Figure 1

Three UPR signalling pathways driven by ERS in response to animal viral infections. Accumulating misfolded or unfolded proteins in the ER lumen cause ERS, followed by activation of the typical UPRs to relieve ERS. Dissociation from BiP leads to the activation of three ER transmembrane protein sensors: PERK, IRE1, and ATF6. For the PERK signalling pathway, PERK first undergoes phosphorylation and dimerization, followed by phosphorylation of eIF2α. p-eIF2α can extensively inhibit intracellular protein translation but can selectively enhance the expression of ATF4, which can activate CHOP expression and promote the expression of UPR genes and ERAD components.

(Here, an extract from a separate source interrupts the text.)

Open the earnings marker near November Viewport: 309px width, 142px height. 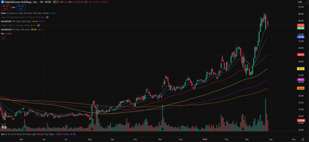click(163, 129)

For the IRE1 signalling pathway, phosphorylation and dimerization of IRE1 not only lead to the excision of XBP1 mRNA to form the mature form of XBP1s, which translocates to the nucleus and promotes expression of the UPR genes and ERAD components but also selectively promote apoptosis through the JNK-caspase12 pathway or directly promotes mRNA degradation through RIDD. ATF6 translocates to the Golgi and is cleaved to form cleaved ATF6(N), which enters the nucleus and binds on the ERSE to promote the expression of BiP, XBP1, CHOP, and ERAD components. A substantial number of animal viruses induce ERS in infected host cells. The ERS-driven UPR either inhibits or promotes viral proliferation. Black and blue pointed arrows denote activation, and black and blue blunt-end arrows denote inhibition. A ★ in the figure represents differences in the molecular mechanisms and regulation of viral replication caused by the same animal viruses. For example, JEV infection with BV2 cells activates the PERK and IRE1 pathways (marked as this in the figure), but infection with SH-SY5Y cells only activates the PERK pathway. ST cells, immune and non-immune organs infected with CSFV activate the three UPR pathways (marked as this in the figure), but CSFV infection with PK-15 cells slightly inhibits the ATF6 pathway.